■ **Material to process**
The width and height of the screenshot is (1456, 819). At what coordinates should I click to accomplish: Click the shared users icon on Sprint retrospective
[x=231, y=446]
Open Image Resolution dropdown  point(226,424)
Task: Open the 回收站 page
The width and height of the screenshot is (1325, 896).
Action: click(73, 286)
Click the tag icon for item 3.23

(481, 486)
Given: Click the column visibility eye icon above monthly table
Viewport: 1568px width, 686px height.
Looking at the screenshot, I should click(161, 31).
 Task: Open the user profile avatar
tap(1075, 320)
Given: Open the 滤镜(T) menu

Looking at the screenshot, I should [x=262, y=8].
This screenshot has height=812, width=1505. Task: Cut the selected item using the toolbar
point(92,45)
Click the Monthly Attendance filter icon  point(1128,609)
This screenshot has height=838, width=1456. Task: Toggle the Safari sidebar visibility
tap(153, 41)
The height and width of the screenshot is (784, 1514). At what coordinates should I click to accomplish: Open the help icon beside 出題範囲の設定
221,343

■ **Brief**
Each entry in the data should be restated exactly as it was written.

■ **Result of the task**
The width and height of the screenshot is (1456, 819). At what coordinates should I click to accomplish: Click the shared users icon on Sprint retrospective
[x=231, y=446]
Open Image Resolution dropdown  point(226,424)
Task: Open the 回收站 page
The width and height of the screenshot is (1325, 896).
Action: click(73, 286)
Click the tag icon for item 3.23

(481, 486)
Given: Click the column visibility eye icon above monthly table
Viewport: 1568px width, 686px height.
Looking at the screenshot, I should click(161, 31).
 Task: Open the user profile avatar
tap(1075, 320)
Given: Open the 滤镜(T) menu

Looking at the screenshot, I should [x=262, y=8].
This screenshot has height=812, width=1505. Task: Cut the selected item using the toolbar
point(92,45)
Click the Monthly Attendance filter icon  point(1128,609)
This screenshot has height=838, width=1456. Task: Toggle the Safari sidebar visibility
tap(153, 41)
The height and width of the screenshot is (784, 1514). At what coordinates should I click to accomplish: Open the help icon beside 出題範囲の設定
221,343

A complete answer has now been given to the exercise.